6.3. Semaphores

Semaphores are a synchronization primitive that can be used to insert a dependency between batches submitted to queues. Semaphores have two states - signaled and unsignaled. The state of a semaphore can be signaled after execution of a batch of commands is completed. A batch can wait for a semaphore to become signaled before it begins execution, and the semaphore is also unsignaled before the batch begins execution.

Semaphores are represented by VkSemaphore handles:

 

VK_DEFINE_NON_DISPATCHABLE_HANDLE(VkSemaphore)

To create a semaphore, call:

 

VkResult vkCreateSemaphore(
    VkDevice                                    device,
    const VkSemaphoreCreateInfo*                pCreateInfo,
    const VkAllocationCallbacks*                pAllocator,
    VkSemaphore*                                pSemaphore);

When created, the semaphore is in the unsignaled state.

The VkSemaphoreCreateInfo structure is defined as:

 

typedef struct VkSemaphoreCreateInfo {
    VkStructureType           sType;
    const void*               pNext;
    VkSemaphoreCreateFlags    flags;
} VkSemaphoreCreateInfo;

To destroy a semaphore, call:

 

void vkDestroySemaphore(
    VkDevice                                    device,
    VkSemaphore                                 semaphore,
    const VkAllocationCallbacks*                pAllocator);

6.3.1. Semaphore Signaling

When a batch is submitted to a queue via a queue submission, and it includes semaphores to be signaled, it defines a memory dependency on the batch, and defines semaphore signal operations which set the semaphores to the signaled state.

The first synchronization scope includes every command submitted in the same batch. Semaphore signal operations that are defined by vkQueueSubmit additionally include all batches previously submitted to the same queue via vkQueueSubmit, including batches that are submitted in the same queue submission command, but at a lower index within the array of batches.

The second synchronization scope includes only the semaphore signal operation.

The first access scope includes all memory access performed by the device.

The second access scope is empty.

6.3.2. Semaphore Waiting & Unsignaling

When a batch is submitted to a queue via a queue submission, and it includes semaphores to be waited on, it defines a memory dependency between prior semaphore signal operations and the batch, and defines semaphore unsignal operations which set the semaphores to the unsignaled state.

The first synchronization scope includes all semaphore signal operations that operate on semaphores waited on in the same batch, and that happen-before the wait completes.

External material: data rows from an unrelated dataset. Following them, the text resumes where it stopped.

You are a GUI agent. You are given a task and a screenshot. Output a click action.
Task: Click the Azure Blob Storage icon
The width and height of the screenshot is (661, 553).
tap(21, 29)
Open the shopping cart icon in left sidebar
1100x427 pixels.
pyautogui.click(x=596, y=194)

The second synchronization scope includes every command submitted in the same batch. In the case of vkQueueSubmit, the second synchronization scope is limited to operations on the pipeline stages determined by the destination stage mask specified by the corresponding element of pWaitDstStageMask. Also, in the case of vkQueueSubmit, the second synchronization scope additionally includes all batches subsequently submitted to the same queue via vkQueueSubmit, including batches that are submitted in the same queue submission command, but at a higher index within the array of batches.

The first access scope is empty.

The second access scope includes all memory access performed by the device.

The semaphore unsignal operation happens-after the first set of operations in the execution dependency, and happens-before the second set of operations in the execution dependency.

[Note]Note

A common scenario for using pWaitDstStageMask with values other than VK_PIPELINE_STAGE_ALL_COMMANDS_BIT is when synchronizing a window system presentation operation against subsequent command buffers which render the next frame. In this case, a presentation image must not be overwritten until the presentation operation completes, but other pipeline stages can execute without waiting. A mask of VK_PIPELINE_STAGE_COLOR_ATTACHMENT_OUTPUT_BIT prevents subsequent color attachment writes from executing until the semaphore signals. Some implementations may be able to execute transfer operations and/or vertex processing work before the semaphore is signaled.

If an image layout transition needs to be performed on a swapchain image before it is used in a framebuffer, that can be performed as the first operation submitted to the queue after acquiring the image, and should not prevent other work from overlapping with the presentation operation. For example, a VkImageMemoryBarrier could use:

  • srcStageMask = VK_PIPELINE_STAGE_COLOR_ATTACHMENT_OUTPUT_BIT
  • srcAccessMask = 0
  • dstStageMask = VK_PIPELINE_STAGE_COLOR_ATTACHMENT_OUTPUT_BIT
  • dstAccessMask = VK_ACCESS_COLOR_ATTACHMENT_READ_BIT | VK_ACCESS_COLOR_ATTACHMENT_WRITE_BIT.
  • oldLayout = VK_IMAGE_LAYOUT_PRESENT_SRC_KHR
  • newLayout = VK_IMAGE_LAYOUT_COLOR_ATTACHMENT_OPTIMAL

Alternatively, oldLayout can be VK_IMAGE_LAYOUT_UNDEFINED, if the image’s contents need not be preserved.

This barrier accomplishes a dependency chain between previous presentation operations and subsequent color attachment output operations, with the layout transition performed in between, and does not introduce a dependency between previous work and any vertex processing stages. More precisely, the semaphore signals after the presentation operation completes, then the semaphore wait stalls the VK_PIPELINE_STAGE_COLOR_ATTACHMENT_OUTPUT_BIT stage, then there is a dependency from that same stage to itself with the layout transition performed in between.